Data extracted from a collection:
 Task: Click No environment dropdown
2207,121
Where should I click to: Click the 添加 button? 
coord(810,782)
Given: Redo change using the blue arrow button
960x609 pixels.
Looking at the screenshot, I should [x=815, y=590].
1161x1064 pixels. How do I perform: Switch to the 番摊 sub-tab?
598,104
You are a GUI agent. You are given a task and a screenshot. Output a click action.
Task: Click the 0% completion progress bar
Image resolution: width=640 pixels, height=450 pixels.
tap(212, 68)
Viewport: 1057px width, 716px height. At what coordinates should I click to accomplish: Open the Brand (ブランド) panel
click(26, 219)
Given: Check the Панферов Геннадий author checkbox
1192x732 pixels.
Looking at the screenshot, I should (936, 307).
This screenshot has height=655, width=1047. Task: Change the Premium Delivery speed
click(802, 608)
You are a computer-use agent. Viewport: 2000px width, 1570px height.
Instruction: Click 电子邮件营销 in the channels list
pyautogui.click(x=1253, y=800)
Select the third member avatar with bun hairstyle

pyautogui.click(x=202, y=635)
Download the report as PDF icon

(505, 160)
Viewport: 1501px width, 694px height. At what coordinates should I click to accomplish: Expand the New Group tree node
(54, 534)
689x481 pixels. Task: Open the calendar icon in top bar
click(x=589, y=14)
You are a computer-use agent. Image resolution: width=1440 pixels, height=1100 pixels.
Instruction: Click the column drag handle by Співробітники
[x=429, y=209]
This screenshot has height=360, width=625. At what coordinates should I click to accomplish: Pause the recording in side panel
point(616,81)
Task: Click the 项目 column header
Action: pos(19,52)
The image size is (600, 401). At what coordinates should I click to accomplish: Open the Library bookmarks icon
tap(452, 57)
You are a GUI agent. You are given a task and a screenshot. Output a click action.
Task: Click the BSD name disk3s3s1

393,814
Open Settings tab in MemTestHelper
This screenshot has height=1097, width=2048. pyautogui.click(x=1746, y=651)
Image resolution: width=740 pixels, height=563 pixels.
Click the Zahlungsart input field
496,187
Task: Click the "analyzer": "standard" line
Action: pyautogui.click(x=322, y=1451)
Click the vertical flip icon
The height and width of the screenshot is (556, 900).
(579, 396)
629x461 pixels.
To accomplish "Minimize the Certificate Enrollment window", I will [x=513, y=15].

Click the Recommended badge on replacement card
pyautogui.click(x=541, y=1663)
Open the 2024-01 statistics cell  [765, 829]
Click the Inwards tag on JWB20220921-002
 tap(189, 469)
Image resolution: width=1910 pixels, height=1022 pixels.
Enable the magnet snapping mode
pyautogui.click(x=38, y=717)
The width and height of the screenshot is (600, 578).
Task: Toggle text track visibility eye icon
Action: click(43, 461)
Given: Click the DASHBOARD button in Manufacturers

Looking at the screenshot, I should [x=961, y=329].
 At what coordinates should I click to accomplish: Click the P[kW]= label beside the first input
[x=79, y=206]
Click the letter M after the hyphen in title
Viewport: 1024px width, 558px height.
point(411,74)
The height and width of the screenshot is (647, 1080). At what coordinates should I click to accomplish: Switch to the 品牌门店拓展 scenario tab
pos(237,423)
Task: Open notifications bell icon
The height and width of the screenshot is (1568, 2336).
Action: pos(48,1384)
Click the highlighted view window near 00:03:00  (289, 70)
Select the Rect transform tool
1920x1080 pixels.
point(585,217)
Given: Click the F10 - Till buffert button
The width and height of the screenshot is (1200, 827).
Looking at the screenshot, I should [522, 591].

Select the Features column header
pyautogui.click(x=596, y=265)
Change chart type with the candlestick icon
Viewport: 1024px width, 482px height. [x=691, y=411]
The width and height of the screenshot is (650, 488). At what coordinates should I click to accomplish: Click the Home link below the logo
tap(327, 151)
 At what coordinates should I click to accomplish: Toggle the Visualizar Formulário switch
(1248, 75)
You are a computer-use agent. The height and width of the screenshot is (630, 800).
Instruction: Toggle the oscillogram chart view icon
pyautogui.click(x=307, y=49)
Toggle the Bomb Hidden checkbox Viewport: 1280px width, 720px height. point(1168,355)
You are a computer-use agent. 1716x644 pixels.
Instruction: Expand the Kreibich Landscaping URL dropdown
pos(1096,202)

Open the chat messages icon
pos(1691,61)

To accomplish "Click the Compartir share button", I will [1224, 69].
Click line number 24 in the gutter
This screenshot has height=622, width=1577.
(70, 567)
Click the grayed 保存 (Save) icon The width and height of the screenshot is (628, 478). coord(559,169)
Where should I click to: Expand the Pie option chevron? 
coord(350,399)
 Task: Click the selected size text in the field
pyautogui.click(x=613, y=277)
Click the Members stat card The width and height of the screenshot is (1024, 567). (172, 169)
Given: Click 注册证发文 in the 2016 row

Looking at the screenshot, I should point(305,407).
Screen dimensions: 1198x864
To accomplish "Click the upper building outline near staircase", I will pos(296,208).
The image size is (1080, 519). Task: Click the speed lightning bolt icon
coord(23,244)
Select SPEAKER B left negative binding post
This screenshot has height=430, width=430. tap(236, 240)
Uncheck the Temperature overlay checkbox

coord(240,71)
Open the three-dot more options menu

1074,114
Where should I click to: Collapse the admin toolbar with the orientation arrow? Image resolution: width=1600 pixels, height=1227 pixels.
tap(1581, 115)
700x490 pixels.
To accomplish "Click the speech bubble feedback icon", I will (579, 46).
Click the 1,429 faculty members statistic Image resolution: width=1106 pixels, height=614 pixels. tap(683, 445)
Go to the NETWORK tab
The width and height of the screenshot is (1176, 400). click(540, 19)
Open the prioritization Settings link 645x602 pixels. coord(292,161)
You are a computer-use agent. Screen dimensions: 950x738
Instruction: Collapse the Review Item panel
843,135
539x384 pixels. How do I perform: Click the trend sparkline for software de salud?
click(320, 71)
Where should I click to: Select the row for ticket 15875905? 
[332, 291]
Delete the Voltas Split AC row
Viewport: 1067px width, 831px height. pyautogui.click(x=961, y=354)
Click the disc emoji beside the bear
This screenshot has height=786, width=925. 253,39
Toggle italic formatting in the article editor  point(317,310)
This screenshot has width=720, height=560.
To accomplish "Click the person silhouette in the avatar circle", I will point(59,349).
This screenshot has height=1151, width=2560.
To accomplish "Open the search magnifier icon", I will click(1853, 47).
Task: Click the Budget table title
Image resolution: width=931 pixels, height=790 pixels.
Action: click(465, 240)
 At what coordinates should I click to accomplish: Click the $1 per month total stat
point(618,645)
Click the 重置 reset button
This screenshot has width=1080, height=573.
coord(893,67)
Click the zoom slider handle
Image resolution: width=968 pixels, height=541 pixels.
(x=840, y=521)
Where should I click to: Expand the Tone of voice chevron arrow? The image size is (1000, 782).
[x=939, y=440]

# YOUR INSTRUCTIONS
Pull out every line of the records that contains the word "text", and treat uppercase and lowercase as different.

# REPLY TO THE EXERCISE
Task: Toggle text track visibility eye icon
 Task: Click the selected size text in the field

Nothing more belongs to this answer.